**KUTIPAN TEKS**

Jumat, 17 November 2017

Konsistensi Anies-Sandi dan Taman BMW

Konsistensi Anies-Sandi dan Taman BMW
Prijanto  ;  Wakil Gubernur DKI Jakarta 2007-2012
                                              KORAN SINDO, 15 November 2017



                                                           
KISRUH rebutan tugas, wewenang, dan tanggung jawab reklamasi Teluk Jakarta telah selesai dengan cantik dan manis. Judul salah satu media cetak tersebar di medsos: Reklamasi, ‘Luhut: Saya sudah selesai’.

Di dalamnya tertulis ‘Nah, ketika ditanyai wartawan ihwal NJOP reklamasi itu, Luhut mengaku tidak lagi mengurusi proyek reklamasi. Luhut menegaskan saat ini reklamasi teluk Jakarta adalah urusan Gubernur DKI Anies Baswedan. ”Urusan gubernur sudah itu” tegasnya’.

**PETUNJUK LATIHAN**
Lanjutkan artikel opini tentang reklamasi Teluk Jakarta di atas, mulai dari sesudah kalimat terakhirnya.

**DATA HASIL EKSTRAKSI**
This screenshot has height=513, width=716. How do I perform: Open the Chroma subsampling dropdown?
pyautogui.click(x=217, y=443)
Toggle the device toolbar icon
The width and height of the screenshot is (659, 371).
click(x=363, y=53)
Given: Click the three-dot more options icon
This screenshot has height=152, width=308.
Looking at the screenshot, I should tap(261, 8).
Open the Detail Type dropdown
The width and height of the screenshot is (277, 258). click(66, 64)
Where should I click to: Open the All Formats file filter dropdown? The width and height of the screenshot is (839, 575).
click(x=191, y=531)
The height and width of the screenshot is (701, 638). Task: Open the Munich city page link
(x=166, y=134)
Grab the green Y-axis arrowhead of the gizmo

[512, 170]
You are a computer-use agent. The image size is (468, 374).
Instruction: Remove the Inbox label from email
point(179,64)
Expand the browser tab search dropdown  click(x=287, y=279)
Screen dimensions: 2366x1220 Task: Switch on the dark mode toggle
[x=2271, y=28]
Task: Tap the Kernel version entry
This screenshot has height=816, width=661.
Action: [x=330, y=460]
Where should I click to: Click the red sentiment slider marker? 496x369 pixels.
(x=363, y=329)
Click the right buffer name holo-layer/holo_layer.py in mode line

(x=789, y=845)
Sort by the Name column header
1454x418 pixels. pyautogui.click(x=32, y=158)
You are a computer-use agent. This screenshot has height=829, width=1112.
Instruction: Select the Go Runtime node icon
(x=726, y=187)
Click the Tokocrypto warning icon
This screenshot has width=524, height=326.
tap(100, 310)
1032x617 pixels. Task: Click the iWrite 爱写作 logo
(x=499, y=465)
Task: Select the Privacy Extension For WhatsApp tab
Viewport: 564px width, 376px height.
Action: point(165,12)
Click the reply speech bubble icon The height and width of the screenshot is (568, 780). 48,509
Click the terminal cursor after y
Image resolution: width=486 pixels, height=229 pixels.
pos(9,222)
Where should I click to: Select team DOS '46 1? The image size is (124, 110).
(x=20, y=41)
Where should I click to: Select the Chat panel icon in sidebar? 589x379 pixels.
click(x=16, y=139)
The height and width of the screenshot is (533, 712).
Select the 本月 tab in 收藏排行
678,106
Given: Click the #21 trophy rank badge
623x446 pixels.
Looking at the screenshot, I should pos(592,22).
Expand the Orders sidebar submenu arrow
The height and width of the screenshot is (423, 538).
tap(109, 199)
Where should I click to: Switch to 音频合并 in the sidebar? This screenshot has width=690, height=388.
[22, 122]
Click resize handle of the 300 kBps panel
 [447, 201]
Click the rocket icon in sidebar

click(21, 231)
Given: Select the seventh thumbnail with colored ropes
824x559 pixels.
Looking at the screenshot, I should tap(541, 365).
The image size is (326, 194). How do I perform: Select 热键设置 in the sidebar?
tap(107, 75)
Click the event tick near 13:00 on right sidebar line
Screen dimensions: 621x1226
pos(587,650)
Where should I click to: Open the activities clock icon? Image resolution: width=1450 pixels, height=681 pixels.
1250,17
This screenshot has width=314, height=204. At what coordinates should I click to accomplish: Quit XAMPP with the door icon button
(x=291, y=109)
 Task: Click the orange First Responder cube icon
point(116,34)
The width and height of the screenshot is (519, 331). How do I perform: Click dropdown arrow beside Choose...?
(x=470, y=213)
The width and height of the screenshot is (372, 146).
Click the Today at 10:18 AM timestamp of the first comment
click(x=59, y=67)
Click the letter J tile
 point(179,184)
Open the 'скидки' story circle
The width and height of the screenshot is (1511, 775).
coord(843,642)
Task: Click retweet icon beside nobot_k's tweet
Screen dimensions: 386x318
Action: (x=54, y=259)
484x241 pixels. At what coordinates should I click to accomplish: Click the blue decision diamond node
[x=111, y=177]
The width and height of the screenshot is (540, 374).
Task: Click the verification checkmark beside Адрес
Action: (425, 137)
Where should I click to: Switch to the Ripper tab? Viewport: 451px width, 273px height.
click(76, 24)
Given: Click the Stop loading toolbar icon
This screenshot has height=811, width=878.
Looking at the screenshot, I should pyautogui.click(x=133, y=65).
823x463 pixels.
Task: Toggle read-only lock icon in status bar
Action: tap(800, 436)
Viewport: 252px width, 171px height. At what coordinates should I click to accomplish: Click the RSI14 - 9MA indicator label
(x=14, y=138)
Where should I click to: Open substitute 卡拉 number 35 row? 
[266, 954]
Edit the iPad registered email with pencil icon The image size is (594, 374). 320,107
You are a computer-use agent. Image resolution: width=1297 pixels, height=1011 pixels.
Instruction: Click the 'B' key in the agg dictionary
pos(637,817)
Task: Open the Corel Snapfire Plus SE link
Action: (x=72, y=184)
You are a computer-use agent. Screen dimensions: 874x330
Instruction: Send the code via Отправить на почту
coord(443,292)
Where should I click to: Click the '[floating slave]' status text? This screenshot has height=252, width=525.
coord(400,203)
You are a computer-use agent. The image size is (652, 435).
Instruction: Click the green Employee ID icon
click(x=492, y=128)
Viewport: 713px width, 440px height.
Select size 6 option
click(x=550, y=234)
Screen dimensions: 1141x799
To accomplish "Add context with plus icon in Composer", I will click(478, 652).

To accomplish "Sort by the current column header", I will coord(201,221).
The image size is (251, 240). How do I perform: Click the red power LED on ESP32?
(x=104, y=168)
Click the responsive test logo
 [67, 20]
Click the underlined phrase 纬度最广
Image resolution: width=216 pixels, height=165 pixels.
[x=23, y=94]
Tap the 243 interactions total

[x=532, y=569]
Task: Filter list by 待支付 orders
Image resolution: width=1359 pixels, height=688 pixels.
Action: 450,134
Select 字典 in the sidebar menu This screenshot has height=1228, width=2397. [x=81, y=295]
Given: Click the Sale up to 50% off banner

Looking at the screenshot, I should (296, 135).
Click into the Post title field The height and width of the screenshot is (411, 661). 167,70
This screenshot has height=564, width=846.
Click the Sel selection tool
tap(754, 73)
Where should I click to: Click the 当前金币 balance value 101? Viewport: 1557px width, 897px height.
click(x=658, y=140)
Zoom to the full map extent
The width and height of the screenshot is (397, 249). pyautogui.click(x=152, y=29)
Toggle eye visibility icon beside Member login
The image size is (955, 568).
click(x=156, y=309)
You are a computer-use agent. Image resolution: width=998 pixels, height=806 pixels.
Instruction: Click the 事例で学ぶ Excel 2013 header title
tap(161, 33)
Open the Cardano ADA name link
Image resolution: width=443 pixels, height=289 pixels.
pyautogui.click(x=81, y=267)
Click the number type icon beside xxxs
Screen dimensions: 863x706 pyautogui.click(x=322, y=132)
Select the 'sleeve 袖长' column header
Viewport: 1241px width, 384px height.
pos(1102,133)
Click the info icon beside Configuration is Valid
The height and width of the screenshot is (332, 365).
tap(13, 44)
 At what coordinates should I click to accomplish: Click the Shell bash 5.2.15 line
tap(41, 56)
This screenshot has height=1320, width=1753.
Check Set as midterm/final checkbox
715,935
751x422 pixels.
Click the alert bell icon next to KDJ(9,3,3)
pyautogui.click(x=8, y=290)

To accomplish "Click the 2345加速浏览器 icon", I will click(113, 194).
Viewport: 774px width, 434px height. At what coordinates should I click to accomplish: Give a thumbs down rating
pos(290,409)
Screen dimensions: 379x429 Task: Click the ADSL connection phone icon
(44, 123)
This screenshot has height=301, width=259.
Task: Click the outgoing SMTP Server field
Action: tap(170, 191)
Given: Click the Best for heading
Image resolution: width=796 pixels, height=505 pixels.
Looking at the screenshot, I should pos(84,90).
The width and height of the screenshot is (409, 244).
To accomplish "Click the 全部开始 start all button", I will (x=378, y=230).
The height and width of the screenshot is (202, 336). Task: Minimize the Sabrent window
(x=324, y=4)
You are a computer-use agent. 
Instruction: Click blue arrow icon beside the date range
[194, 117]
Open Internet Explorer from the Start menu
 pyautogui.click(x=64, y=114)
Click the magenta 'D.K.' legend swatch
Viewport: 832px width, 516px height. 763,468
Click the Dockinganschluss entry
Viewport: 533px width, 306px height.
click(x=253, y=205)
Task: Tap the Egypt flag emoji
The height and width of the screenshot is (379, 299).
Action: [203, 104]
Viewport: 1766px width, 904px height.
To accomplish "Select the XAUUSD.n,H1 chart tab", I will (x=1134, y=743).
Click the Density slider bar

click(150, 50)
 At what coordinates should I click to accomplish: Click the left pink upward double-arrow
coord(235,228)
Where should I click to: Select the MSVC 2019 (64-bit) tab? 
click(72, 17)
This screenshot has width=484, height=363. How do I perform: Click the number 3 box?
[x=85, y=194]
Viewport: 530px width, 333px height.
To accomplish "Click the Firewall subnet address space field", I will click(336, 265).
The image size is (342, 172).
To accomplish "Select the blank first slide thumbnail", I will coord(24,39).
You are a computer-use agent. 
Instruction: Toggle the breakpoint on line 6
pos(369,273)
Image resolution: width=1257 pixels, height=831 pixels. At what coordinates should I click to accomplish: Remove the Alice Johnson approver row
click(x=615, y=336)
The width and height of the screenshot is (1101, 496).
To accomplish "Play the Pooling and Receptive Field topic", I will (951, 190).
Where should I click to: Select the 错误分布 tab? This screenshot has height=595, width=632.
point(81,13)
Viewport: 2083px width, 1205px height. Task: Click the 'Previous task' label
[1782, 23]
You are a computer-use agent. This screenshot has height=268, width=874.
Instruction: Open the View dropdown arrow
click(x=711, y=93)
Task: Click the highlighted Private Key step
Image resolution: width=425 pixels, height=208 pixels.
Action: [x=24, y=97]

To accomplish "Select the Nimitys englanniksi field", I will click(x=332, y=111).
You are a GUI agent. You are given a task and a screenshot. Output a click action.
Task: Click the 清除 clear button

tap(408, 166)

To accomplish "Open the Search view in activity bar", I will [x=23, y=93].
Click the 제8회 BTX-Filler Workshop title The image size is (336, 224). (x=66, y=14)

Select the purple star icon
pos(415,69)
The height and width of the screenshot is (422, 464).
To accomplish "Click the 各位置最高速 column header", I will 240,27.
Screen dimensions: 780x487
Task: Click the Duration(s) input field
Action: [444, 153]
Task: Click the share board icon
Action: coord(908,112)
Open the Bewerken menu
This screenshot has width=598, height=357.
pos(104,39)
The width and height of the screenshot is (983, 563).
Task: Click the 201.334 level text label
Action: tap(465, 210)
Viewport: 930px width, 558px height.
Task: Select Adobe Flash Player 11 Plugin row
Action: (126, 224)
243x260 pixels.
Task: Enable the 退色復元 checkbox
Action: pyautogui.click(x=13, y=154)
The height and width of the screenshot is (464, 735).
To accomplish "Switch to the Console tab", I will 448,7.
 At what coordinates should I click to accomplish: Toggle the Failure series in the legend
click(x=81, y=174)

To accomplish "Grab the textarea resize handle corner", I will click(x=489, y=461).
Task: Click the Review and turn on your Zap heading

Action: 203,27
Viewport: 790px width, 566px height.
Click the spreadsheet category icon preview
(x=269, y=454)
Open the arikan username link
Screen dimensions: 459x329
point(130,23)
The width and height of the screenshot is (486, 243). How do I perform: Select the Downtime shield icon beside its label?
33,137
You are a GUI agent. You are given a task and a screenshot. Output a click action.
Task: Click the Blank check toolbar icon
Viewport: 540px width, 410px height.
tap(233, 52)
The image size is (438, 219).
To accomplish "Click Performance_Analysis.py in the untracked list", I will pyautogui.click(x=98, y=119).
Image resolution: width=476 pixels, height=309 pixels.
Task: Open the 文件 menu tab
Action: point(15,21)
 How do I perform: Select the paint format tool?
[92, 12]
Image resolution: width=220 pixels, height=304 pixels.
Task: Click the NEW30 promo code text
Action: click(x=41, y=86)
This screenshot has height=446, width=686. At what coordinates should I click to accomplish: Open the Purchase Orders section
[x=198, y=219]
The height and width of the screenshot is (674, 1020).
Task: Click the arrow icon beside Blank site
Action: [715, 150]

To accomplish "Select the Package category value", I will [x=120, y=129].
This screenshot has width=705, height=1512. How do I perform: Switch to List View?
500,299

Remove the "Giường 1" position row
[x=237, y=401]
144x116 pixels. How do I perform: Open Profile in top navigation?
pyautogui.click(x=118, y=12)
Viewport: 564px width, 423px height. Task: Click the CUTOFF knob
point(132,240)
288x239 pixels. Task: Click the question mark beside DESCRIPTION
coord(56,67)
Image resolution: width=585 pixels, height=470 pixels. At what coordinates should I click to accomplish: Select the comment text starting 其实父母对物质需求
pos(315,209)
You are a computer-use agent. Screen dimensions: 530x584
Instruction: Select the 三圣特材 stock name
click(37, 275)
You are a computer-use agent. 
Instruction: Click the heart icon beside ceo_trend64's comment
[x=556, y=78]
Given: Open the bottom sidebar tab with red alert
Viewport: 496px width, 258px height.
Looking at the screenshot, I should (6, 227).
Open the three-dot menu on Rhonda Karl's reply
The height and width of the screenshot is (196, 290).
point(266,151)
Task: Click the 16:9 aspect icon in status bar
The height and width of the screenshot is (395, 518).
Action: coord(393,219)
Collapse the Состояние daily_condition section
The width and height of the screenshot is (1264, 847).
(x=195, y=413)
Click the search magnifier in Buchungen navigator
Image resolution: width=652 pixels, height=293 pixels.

**JAWABAN LATIHAN**
Konsistensi Anies-Sandi terkait reklamasi Teluk Jakarta sampai saat ini patut diacungi jempol. Anies sewaktu di Hambalang bergeming ketika diiming-imingi keuntungan reklamasi Rp77 triliun untuk Pemprov DKI. Reklamasi lebih banyak mudaratnya daripada manfaat, terang Anies.

Sandiaga Uno dalam berbagai kesempatan secara tegas juga mengatakan, untuk kepastian hukum reklamasi dihentikan. Sudirman Said ujung tombak Tim Sinkronisasi Anies-Sandi lebih berani lagi dalam menyikapi penekanan Presiden tentang perlunya menjaga marwah hukum. Sikap Anies-Sandi terhadap rekla masi justru merupakan sikap menjaga marwah hukum, tegas Sudirman Said.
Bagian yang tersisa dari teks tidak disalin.